Your argument is pointless for two reasons -
1)These is no way to tell who actually has ME/CFS (it's not even one thing anyway) and therefore no study could prove someone either
does have it or
doesn't have it.
So I could equally say, show me a study that proves everyone is organically sick? And when you can't, follow that up with a crowd pleasing, but nonsensical - unless you can prove it, everything you are saying is psychobabble.
2)The placebo effect predominantly affects subjective complaints - feelings of pain, feelings of depression. Therefore, when I posed the question, how may RA patients have gone from wheelchairs to running miles within minutes of shouting "STOP", and more importantly remained well? Professor Edwards knew the answer. Placebo studies have shown zero objective response to malaria, TB, autoimmune hepatitis and most organic disease.
@
Firestormm, at what stage would that be? - after 30 years of mindless research where grouping everyone together has proven ... NOTHING! Are you seriously suggesting we should wait and wreck another promising trial? I appreciate that you may be naive to the history of ME, but people were talking about subgroups in the early 1990's - so please tell me, when is the right time?
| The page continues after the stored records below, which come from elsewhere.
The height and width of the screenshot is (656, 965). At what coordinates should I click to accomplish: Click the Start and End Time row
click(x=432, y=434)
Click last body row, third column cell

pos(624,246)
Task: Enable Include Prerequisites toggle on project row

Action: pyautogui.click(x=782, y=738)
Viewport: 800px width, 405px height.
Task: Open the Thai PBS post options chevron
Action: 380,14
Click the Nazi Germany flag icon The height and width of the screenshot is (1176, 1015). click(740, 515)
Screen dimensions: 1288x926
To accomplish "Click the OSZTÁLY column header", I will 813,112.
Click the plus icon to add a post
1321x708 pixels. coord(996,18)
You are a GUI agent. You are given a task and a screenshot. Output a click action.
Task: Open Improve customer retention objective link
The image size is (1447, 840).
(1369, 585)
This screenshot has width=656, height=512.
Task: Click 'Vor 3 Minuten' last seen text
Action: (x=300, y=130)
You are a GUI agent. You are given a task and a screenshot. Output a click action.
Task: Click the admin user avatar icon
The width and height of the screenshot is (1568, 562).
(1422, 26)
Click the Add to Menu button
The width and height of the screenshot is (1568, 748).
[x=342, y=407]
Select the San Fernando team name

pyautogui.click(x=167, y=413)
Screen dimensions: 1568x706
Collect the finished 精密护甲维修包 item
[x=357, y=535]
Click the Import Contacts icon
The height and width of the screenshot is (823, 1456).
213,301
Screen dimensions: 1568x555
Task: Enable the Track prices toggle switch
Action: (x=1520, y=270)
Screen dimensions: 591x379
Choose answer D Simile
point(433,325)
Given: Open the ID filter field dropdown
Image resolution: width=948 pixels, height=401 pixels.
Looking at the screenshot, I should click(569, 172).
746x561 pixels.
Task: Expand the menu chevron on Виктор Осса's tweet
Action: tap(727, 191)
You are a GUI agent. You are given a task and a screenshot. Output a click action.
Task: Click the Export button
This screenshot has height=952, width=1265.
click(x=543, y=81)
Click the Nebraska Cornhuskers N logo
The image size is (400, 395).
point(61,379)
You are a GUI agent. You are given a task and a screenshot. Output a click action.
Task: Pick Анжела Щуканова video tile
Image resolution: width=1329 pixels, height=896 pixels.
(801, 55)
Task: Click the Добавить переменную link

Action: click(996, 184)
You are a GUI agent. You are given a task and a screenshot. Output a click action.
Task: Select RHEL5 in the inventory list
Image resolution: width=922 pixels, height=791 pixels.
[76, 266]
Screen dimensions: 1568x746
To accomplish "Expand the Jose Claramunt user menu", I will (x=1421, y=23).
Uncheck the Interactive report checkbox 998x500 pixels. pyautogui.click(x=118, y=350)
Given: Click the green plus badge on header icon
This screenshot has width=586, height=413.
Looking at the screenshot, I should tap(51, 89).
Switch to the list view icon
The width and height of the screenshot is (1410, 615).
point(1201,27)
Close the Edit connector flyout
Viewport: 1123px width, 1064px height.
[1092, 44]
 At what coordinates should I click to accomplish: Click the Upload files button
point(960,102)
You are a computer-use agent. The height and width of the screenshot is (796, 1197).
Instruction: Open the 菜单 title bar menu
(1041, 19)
Incidentally, have you actually read the "pre-trial" B-cell studies that have been done? The results are meaningless, there is 100% overlap between healthy controls and patients on all measures tested - the results can't be used to select anyone for anything.
In those studies the only difference between controls and patients was that the controls had data with a wider distribution - what is called "extended tail" distribution. In such circumstances, statistical analysis fails abysmally because it assumes both populations are the same other than the thing being tested. Changing from a student T-test to a Mann-Whitney
rank sum analysis does not solve this problem.